Attention will now be directed to Fig. 9 which illustrates a flow diagram 900 that includes various acts (act 910, act 920, act 930, act 940, and act 950) associated with exemplary methods that can be implemented by computing system 210 for generating speech transcriptions. For example, Fig. 9 illustrates a method for generating improved speech transcriptions by refraining from outputting incomplete speech transcriptions to the user display.
The first illustrated act includes an act of obtaining streaming audio data comprising language utterances from a speaker (act 910). The computing system continuously decodes the streaming audio data in order to generate decoded streaming audio data (act 920) and determines whether a linguistic boundary exists within an initial segment of decoded streaming audio data (act 930). When a linguistic boundary is determined to exist, the system (i) identifies a first portion of the initial segment located temporally prior to the linguistic boundary and a second portion of the initial segment located temporally subsequent to the linguistic boundary and (ii) applies a punctuation at the linguistic boundary (act 940). The system outputs a first portion of the initial segment of the streaming audio data ending at the linguistic boundary while refraining from outputting a second portion of the initial segment (act 950). Alternatively, when a when a linguistic boundary is determined not to exist within the initial segment of decoded streaming audio data, the system refrains from outputting the initial segment of decoded streaming audio data.
By implementing segmentation output in this manner, the disclosed embodiments experience a decreased degradation in latency, thus enabling live captions scenario. The live captions scenario is improved both from improved segmentation and improved punctuation provided by the systems herein. The disclosed embodiments also provide for improved readability of speech transcriptions by users at the user display/ user interface. There is also a significant reduction in mid-sentence breaks, which also improves user readability. Notably, these benefits are realized without a degradation in the word error rate, while sentences are rendered with significantly lower delay. Output from such systems can also be used as training data, which can significantly improve overall training process. For example, the application of training data with improved segmentation and punctuation will correspondingly improve the training processes using such data by requiring less training data, during training, in order to achieve the same level of system accuracy that would be required with using higher volumes of less accurate training data. Additionally, the time required to train the automatic speech recognition system can also be reduced when using more accurate training data. In at least this regard, the quality of the training can be improved with the use of training data generated by the disclosed systems and by using the techniques described herein, by enabling systems to generate segmented and punctuated data better than conventional systems that are trained on sentences which are not as accurately punctuated. The trained systems utilizing the disclosed techniques can also perform runtime NLP processes more accurately and efficiently than conventional systems, by at least reducing the amount of error correction that is needed.
Attention will now be directed to Fig. 10 which illustrates a flow diagram 1000 that includes various acts (act 1010, act 1020, act 1030, act 1040, act 1050, and act 1060) associated with exemplary methods that can be implemented by computing system 110 for segmenting and punctuating audio to generate improved speech transcriptions. For example, Fig. 10 illustrates one embodiment of a flow diagram having a plurality of acts for generating improved speech transcriptions based on delaying the output of punctuated speech segments until the punctuation has been validated by waiting a pre-determined number of newly decoded words.

• [EXTRACTED ENTRIES]
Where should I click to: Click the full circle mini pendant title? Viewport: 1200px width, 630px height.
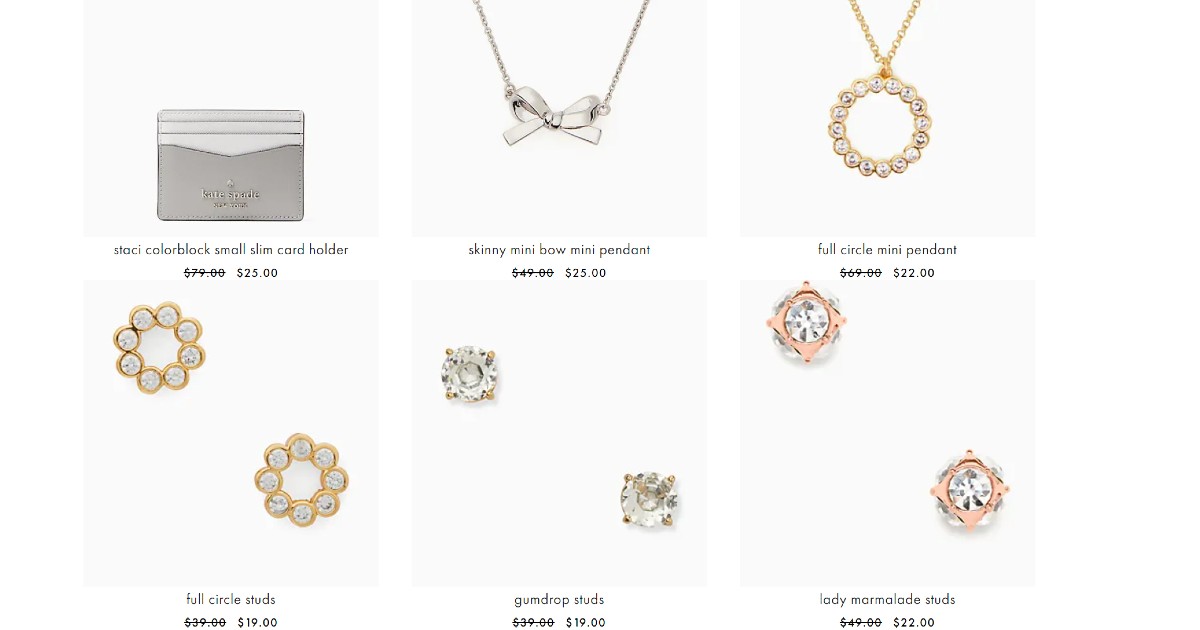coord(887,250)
...
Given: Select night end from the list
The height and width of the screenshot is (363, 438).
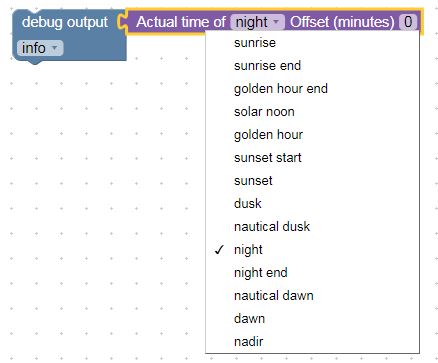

• [PARTS OF THE EXERCISE]
(a) List every numbered act shown in Fig. 9 of the speech transcription passage.
(b) According to the speech transcription passage, which computing system can implement the methods associated with flow diagram 1000?
(c) From the speech transcription passage, return the text between "Attention will now be directed to Fig. 10" and "newly decoded words.", inclusive.
The listing above is separate from the speech transcription passage.

• [THE ANSWERS]
(a) act 910, act 920, act 930, act 940, and act 950

(b) Computing system 110.

(c)
Attention will now be directed to Fig. 10 which illustrates a flow diagram 1000 that includes various acts (act 1010, act 1020, act 1030, act 1040, act 1050, and act 1060) associated with exemplary methods that can be implemented by computing system 110 for segmenting and punctuating audio to generate improved speech transcriptions. For example, Fig. 10 illustrates one embodiment of a flow diagram having a plurality of acts for generating improved speech transcriptions based on delaying the output of punctuated speech segments until the punctuation has been validated by waiting a pre-determined number of newly decoded words.